Style, langue et société, sous la direction d’Éric Bordas & Georges Molinié Paris : Honoré Champion, coll. « Colloques, congrès et conférences. Sciences du langage, histoire de la langue et des dictionnaires », 2015, 468 p., EAN 9782745328656.

1Éric Bordas & Georges Molinié publient, en 2015, l’ouvrage intitulé Style, langue et société, dix-septième titre de la collection « Colloques, congrès et conférences.
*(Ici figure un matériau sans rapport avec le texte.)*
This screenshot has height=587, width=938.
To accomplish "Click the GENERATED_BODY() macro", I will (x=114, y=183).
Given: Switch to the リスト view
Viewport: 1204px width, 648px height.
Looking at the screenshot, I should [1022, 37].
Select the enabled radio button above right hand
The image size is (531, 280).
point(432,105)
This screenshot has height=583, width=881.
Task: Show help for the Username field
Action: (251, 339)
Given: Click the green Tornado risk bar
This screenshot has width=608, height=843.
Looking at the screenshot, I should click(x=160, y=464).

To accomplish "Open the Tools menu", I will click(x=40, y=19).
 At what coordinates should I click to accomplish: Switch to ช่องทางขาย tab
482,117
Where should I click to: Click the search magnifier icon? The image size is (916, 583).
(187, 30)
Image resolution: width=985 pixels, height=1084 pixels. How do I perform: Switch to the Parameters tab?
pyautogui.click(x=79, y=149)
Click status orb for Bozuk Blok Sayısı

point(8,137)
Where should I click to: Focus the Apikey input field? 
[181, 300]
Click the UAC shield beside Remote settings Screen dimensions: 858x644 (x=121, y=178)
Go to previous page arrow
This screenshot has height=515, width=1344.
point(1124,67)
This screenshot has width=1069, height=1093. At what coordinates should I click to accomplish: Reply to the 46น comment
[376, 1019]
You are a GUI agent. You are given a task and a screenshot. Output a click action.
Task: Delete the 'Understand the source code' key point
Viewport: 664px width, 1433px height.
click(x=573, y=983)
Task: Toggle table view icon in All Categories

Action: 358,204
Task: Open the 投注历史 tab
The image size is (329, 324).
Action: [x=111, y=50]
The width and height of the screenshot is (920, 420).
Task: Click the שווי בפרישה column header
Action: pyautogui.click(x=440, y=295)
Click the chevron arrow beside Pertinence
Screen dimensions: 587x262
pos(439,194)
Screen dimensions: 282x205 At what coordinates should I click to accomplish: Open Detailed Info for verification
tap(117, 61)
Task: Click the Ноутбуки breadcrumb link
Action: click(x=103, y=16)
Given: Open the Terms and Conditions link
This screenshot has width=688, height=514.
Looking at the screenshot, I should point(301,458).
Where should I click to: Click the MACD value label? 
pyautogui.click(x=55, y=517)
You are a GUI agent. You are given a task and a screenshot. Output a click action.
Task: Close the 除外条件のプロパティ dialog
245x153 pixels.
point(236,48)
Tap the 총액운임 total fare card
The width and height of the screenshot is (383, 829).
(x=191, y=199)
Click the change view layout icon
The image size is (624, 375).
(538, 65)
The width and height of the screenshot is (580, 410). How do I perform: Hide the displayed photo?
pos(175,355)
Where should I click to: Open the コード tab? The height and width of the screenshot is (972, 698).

Sciences du langage, histoire de la langue et des dictionnaires ». Il s’agit des actes d’un colloque ayant eu lieu à Cerisy en 2001, et qui constitue la suite d’un autre colloque sur le style tenu en 1991.

2La question du présent colloque était la suivante : « Qu’est-ce que le mot style prend en charge en français du xxie siècle ? »1. L’ouvrage débute par un hommage à Georges Molinié — décédé en 2014 — pour son importance dans le domaine universitaire en général, et dans le discours stylistique en particulier. Du point de vue de la forme, l’ouvrage ici restitué se présente comme des actes de colloque, c’est-à-dire l’amplification écrite d’une rencontre entre chercheurs. Il est, pour le lecteur, la trace des échanges qui ont eu lieu, à la manière d’une partition musicale sans sa réalisation ou encore à une pièce de théâtre sans sa représentation. Le but de cette rencontre intellectuelle était de proposer un nouveau discours sur le style à l’orée du xxie siècle, c’est-à-dire selon une approche synchronique. La modernité de ce discours réside notamment dans le fait que l’étude du style ne se limite plus à celui des grands écrivains ni au seul domaine de la littérature.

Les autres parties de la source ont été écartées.